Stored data
-------

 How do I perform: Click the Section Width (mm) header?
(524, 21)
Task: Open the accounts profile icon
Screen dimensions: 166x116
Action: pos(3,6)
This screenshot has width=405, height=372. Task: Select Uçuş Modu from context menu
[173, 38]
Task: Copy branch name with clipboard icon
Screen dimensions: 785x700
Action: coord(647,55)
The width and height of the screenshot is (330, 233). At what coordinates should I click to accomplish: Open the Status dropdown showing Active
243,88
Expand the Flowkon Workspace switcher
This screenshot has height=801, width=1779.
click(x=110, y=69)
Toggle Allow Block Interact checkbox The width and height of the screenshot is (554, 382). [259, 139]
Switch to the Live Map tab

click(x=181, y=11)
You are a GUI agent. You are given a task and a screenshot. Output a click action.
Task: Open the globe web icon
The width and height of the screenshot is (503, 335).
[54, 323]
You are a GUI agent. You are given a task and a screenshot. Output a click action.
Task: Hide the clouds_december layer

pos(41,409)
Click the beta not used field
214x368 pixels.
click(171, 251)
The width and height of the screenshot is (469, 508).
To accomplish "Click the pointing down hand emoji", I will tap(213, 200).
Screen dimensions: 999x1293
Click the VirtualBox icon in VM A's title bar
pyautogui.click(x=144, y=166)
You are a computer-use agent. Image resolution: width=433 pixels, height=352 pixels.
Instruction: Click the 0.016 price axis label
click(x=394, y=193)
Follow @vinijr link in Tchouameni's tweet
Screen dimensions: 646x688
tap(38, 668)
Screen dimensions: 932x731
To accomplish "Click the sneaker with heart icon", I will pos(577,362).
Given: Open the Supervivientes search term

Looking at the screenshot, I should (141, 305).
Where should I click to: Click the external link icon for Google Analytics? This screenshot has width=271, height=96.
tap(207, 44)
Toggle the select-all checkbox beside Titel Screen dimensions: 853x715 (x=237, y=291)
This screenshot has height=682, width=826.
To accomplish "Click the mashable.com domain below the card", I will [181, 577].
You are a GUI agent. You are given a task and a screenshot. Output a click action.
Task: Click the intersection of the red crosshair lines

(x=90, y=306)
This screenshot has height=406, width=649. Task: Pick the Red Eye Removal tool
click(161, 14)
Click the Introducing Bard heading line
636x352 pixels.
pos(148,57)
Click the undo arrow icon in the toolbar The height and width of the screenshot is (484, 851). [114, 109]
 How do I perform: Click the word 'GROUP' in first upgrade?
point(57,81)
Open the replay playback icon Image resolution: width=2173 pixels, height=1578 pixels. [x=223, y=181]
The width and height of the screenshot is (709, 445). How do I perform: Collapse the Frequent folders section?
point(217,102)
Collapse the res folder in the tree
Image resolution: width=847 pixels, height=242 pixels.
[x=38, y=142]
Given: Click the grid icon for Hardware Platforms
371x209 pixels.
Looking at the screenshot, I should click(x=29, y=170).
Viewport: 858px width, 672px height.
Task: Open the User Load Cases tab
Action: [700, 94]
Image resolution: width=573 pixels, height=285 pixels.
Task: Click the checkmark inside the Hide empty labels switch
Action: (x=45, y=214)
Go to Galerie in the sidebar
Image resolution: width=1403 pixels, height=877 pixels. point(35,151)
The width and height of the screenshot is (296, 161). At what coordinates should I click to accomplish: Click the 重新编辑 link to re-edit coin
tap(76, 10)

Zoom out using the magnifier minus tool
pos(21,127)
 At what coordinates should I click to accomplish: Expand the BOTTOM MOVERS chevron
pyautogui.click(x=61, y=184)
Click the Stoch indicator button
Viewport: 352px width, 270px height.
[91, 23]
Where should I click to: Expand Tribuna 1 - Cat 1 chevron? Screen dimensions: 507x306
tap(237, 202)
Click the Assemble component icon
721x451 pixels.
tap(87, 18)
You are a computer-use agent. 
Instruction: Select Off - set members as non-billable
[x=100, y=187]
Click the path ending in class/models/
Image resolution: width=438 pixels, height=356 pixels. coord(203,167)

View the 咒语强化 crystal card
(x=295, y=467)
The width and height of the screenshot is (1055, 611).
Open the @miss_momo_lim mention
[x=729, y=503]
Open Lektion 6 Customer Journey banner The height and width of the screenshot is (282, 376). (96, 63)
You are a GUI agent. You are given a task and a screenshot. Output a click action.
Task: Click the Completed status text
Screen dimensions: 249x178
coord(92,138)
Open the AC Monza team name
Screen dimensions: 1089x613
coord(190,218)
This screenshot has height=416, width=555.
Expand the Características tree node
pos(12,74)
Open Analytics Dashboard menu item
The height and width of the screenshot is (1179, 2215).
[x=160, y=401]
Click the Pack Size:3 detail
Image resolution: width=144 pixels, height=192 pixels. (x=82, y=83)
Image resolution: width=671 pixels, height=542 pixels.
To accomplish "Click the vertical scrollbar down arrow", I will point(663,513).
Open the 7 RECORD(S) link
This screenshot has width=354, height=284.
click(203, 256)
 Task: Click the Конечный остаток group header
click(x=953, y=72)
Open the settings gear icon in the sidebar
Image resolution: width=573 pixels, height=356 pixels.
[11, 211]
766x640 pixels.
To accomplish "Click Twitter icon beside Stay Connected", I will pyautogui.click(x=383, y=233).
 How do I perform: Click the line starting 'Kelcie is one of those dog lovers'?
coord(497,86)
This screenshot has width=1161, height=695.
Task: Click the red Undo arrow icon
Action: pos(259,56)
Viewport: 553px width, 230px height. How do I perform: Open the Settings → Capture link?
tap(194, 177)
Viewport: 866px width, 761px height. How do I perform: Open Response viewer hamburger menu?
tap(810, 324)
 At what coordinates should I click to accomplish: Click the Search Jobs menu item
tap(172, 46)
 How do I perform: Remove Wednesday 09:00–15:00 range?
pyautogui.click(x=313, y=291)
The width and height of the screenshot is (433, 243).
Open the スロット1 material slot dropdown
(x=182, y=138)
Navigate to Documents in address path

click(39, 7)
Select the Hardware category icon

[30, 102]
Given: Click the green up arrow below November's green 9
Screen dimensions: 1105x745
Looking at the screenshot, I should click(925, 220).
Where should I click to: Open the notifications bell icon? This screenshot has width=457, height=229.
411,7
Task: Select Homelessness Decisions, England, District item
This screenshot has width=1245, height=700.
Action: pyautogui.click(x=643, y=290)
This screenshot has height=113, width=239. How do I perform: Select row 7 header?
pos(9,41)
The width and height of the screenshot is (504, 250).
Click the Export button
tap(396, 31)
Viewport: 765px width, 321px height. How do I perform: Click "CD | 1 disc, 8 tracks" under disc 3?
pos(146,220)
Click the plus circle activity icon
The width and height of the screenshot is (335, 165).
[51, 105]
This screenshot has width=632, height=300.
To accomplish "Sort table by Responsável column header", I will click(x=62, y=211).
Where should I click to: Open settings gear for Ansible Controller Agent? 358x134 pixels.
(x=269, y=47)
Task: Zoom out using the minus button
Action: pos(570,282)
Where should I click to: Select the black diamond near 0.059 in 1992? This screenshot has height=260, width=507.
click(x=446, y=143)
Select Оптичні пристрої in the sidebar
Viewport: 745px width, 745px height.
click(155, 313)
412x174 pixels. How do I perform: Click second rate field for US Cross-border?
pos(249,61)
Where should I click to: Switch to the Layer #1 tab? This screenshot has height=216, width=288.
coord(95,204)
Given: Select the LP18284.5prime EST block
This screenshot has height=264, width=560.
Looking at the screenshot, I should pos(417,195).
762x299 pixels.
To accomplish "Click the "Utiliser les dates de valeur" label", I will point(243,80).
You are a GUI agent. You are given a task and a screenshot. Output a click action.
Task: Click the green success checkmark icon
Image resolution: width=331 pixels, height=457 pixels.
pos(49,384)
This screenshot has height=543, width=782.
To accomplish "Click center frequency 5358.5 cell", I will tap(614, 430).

-------

The lines above, starting at the one with "Follow @vinijr link in Tchouameni's tweet" and ending at the one with "Given: Click the grid", are the only ones to return, exactly as written.

Follow @vinijr link in Tchouameni's tweet
Screen dimensions: 646x688
tap(38, 668)
Screen dimensions: 932x731
To accomplish "Click the sneaker with heart icon", I will pos(577,362).
Given: Open the Supervivientes search term

Looking at the screenshot, I should (141, 305).
Where should I click to: Click the external link icon for Google Analytics? This screenshot has width=271, height=96.
tap(207, 44)
Toggle the select-all checkbox beside Titel Screen dimensions: 853x715 (x=237, y=291)
This screenshot has height=682, width=826.
To accomplish "Click the mashable.com domain below the card", I will [181, 577].
You are a GUI agent. You are given a task and a screenshot. Output a click action.
Task: Click the intersection of the red crosshair lines

(x=90, y=306)
This screenshot has height=406, width=649. Task: Pick the Red Eye Removal tool
click(161, 14)
Click the Introducing Bard heading line
636x352 pixels.
pos(148,57)
Click the undo arrow icon in the toolbar The height and width of the screenshot is (484, 851). [114, 109]
 How do I perform: Click the word 'GROUP' in first upgrade?
point(57,81)
Open the replay playback icon Image resolution: width=2173 pixels, height=1578 pixels. [x=223, y=181]
The width and height of the screenshot is (709, 445). How do I perform: Collapse the Frequent folders section?
point(217,102)
Collapse the res folder in the tree
Image resolution: width=847 pixels, height=242 pixels.
[x=38, y=142]
Given: Click the grid icon for Hardware Platforms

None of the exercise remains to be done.